High mobility group nucleosome-binding domain-containing protein 3 · UniProt Q15651

Length
99 aa
Mass
10.7 kDa
Annotated
2026-04-28
10 papers in source corpus 9 papers cited in narrative 9 extracted findings

Mechanistic narrative

Synthesis pass · prose summary of the discoveries below

HMGN3 is a nucleosome-binding chromatin architectural protein that modulates transcription in a tissue-specific manner by reducing chromatin compaction and facilitating histone modification. The full-length HMGN3a isoform stimulates PCAF-mediated acetylation of histone H3K14 on nucleosomal substrates, promoting transcription elongation, while the truncated HMGN3b splice variant lacks this activity (PMID:22150271). HMGN3 cooperates with transcription factors—reinforcing PDX1 occupancy at the Glut2 promoter to sustain glucose-stimulated insulin secretion in pancreatic beta cells (PMID:19651901), partnering with SNAI2 to repress epithelial genes via HDAC-dependent mechanisms in cholangiocarcinoma (PMID:35635715), and acting downstream of Hoxa10 to direct uterine decidualization through Hand2 regulation (PMID:26112184).

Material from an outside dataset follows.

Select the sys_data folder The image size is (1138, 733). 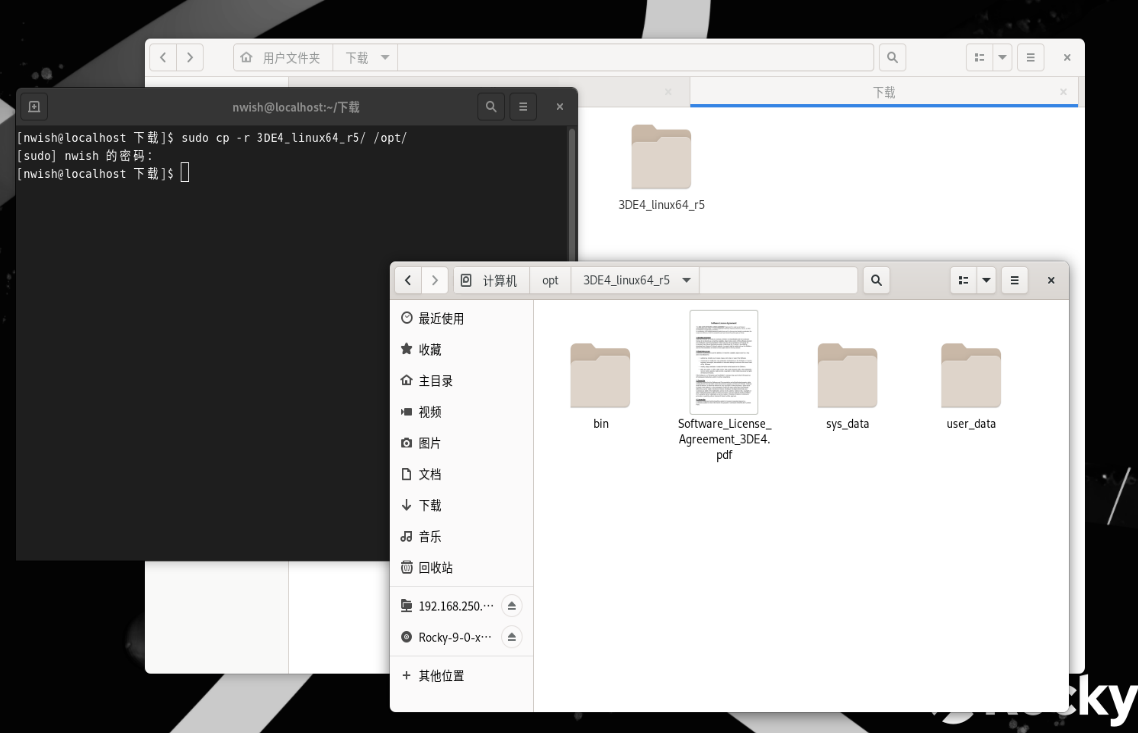pos(847,377)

HMGN3 mRNA is itself stabilized by WTAP-mediated m6A modification at specific 3′-UTR sites recognized by the reader IGF2BP1, linking epitranscriptomic regulation to HMGN3 protein abundance in trophoblasts and microglia (PMID:36412513).

Mechanistic history

Synthesis pass · year-by-year structured walk · 8 steps
  1. 2002 Medium

    Establishing that HMGN3 has a tissue-restricted expression pattern—highest in brain astrocytes—distinguished it from the ubiquitous HMGN2 and raised the question of what tissue-specific chromatin functions it performs.

    Evidence Western/Northern blotting and immunohistochemistry in mouse brain sections

    PMID:12185205

    Open questions at the time
    • No functional consequence of astrocyte expression demonstrated
    • Brain-specific target genes unknown
    • Expression pattern not confirmed by single-cell approaches
  2. 2009 High

    Demonstrating that HMGN3 loss in knockout mice impaired glucose-stimulated insulin secretion and GLUT2 levels, while ChIP showed mutual reinforcement of HMGN3 and PDX1 binding at the Glut2 promoter, established HMGN3 as a functionally required chromatin factor in beta-cell gene regulation.

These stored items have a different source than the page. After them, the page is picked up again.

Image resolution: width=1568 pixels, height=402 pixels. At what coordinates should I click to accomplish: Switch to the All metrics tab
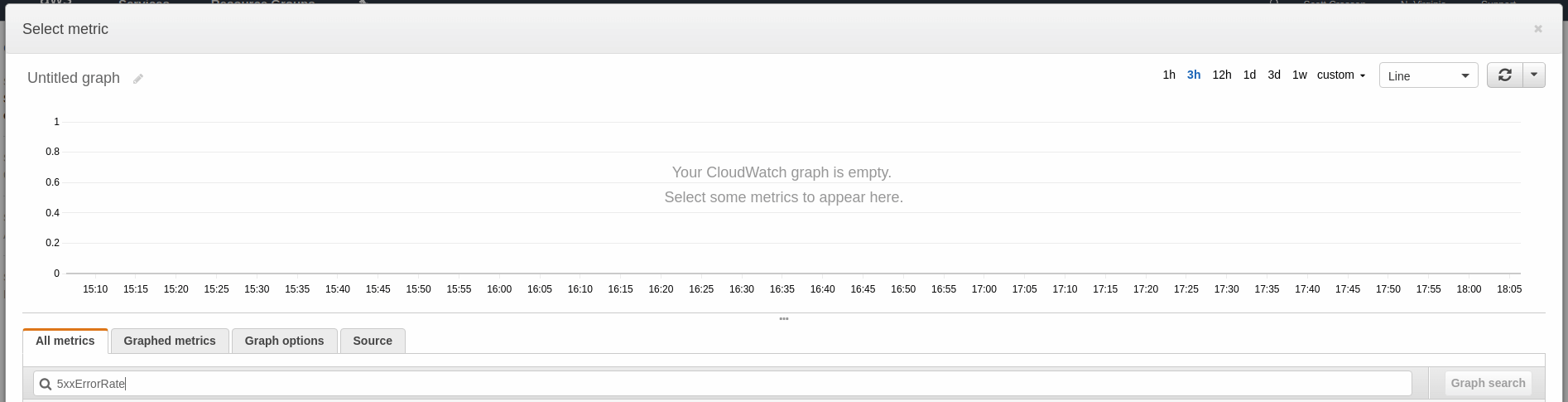click(65, 341)
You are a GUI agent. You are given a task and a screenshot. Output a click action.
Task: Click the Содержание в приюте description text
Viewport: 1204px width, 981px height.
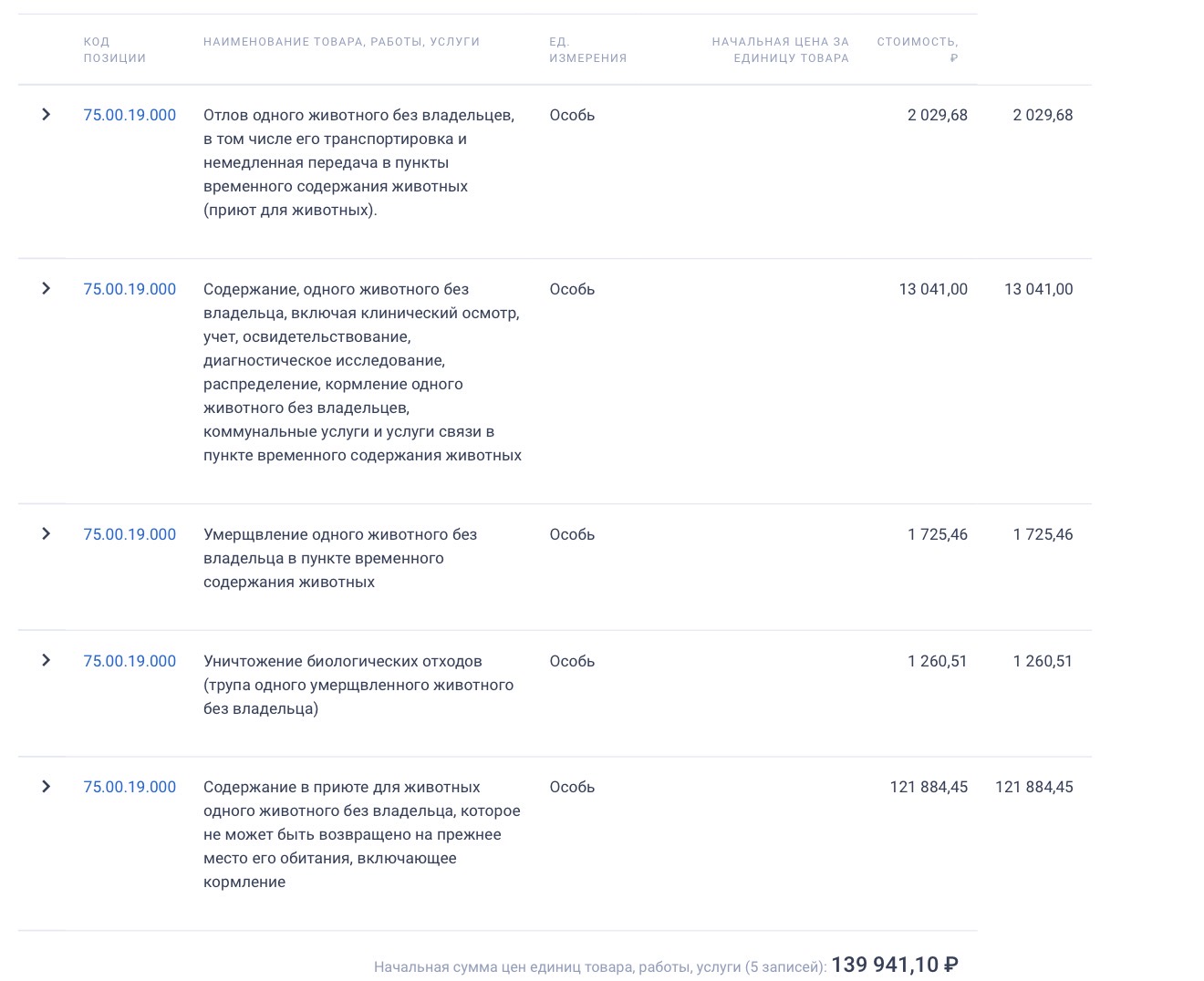click(x=361, y=834)
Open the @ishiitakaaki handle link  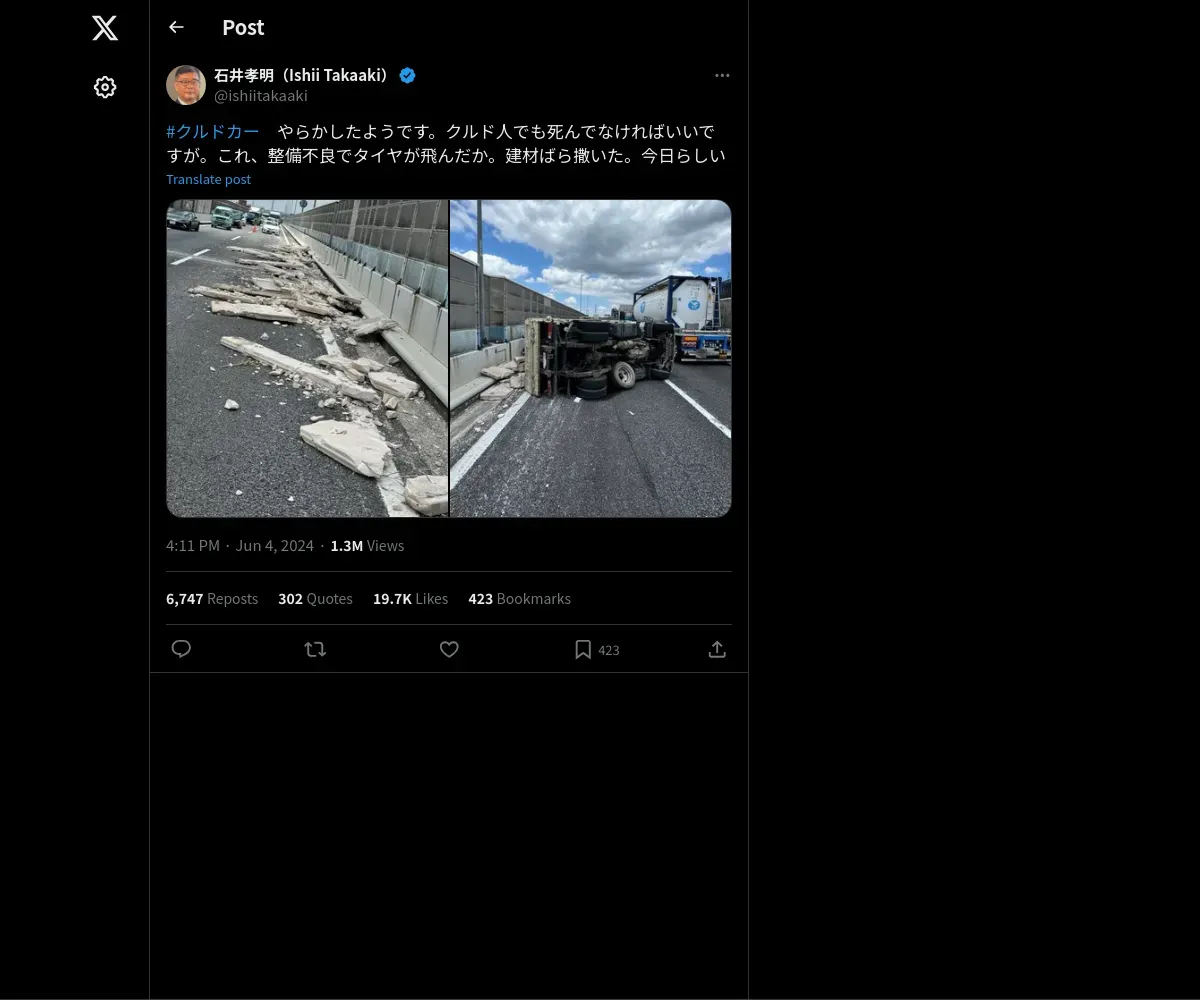click(261, 96)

    Evidence Hmgn3−/− knockout mouse model, ChIP, and transcription profiling in pancreatic islets

    PMID:19651901

    Open questions at the time
    • Mechanism by which HMGN3 and PDX1 reinforce each other's binding is unclear
    • Genome-wide targets in beta cells not mapped
    • Whether the insulin secretion defect is solely GLUT2-dependent was not resolved
  3. 2010 Medium

    Showing that HMGN3 deletion reduced plasma glucagon without a cell-autonomous effect in alpha cells clarified that HMGN3's endocrine role extends beyond beta cells but acts through indirect, non-cell-autonomous mechanisms on glucagon.

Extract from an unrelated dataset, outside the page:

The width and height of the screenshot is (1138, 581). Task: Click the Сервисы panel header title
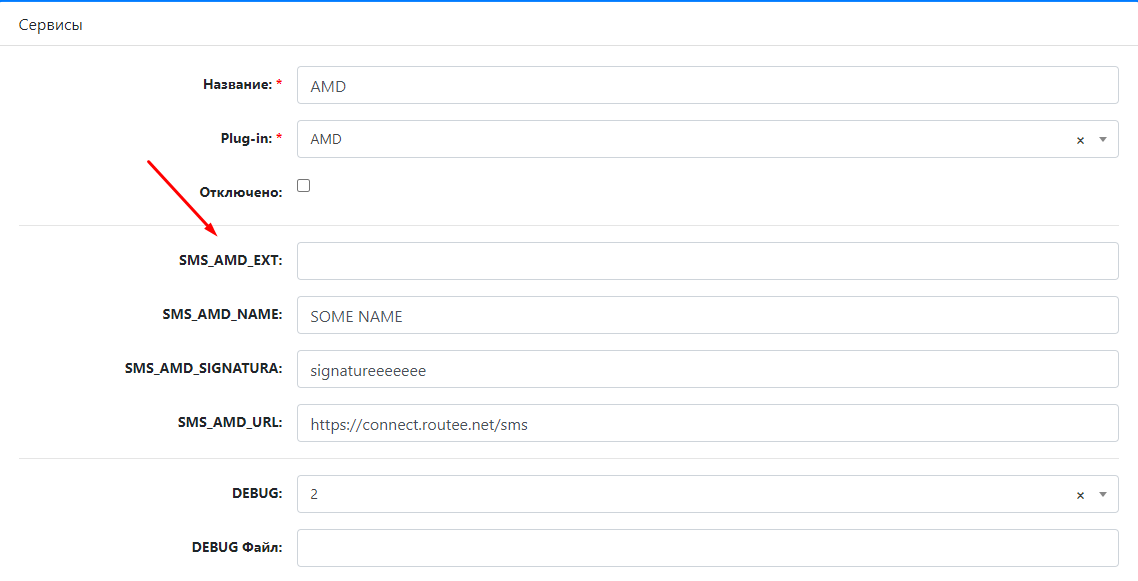click(51, 25)
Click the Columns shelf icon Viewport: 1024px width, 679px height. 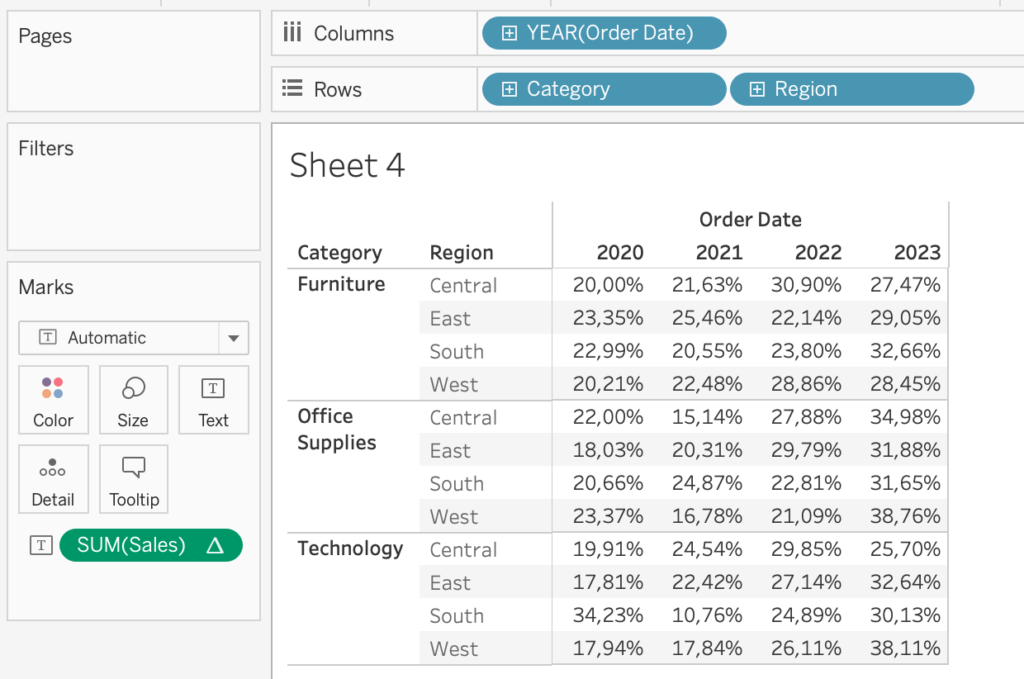click(292, 33)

    Evidence Hmgn3−/− mice combined with siRNA knockdown in alphaTC1-9 cells and glucagon secretion assays

    PMID:19885867

    Open questions at the time
    • Identity of the indirect signal from beta cells or other tissues not determined
    • Only one alpha-cell line tested
    • No rescue experiment performed
  4. 2012 High

    Reconstituting HMGN3a-dependent stimulation of PCAF acetylation on nucleosomal H3K14 in vitro, and showing this promotes transcription elongation while the HMGN3b isoform cannot, defined the molecular activity of the C-terminal regulatory domain as a cofactor for histone acetyltransferase activity.

    Evidence In vitro acetylation assay with PCAF and nucleosomal substrates, ChIP across the Glyt1 locus, splice variant comparison

    PMID:22150271

    Open questions at the time
    • Structural basis for C-terminal domain interaction with PCAF unknown
    • Whether other HATs are similarly stimulated not tested
    • In vivo isoform-specific contributions not separated genetically
  5. 2015 Medium

    Demonstrating that HMGN3 mediates progesterone- and Hoxa10-driven decidualization by regulating Hand2 extended its role to a reproductive chromatin effector that integrates hormonal and homeobox transcription factor signals.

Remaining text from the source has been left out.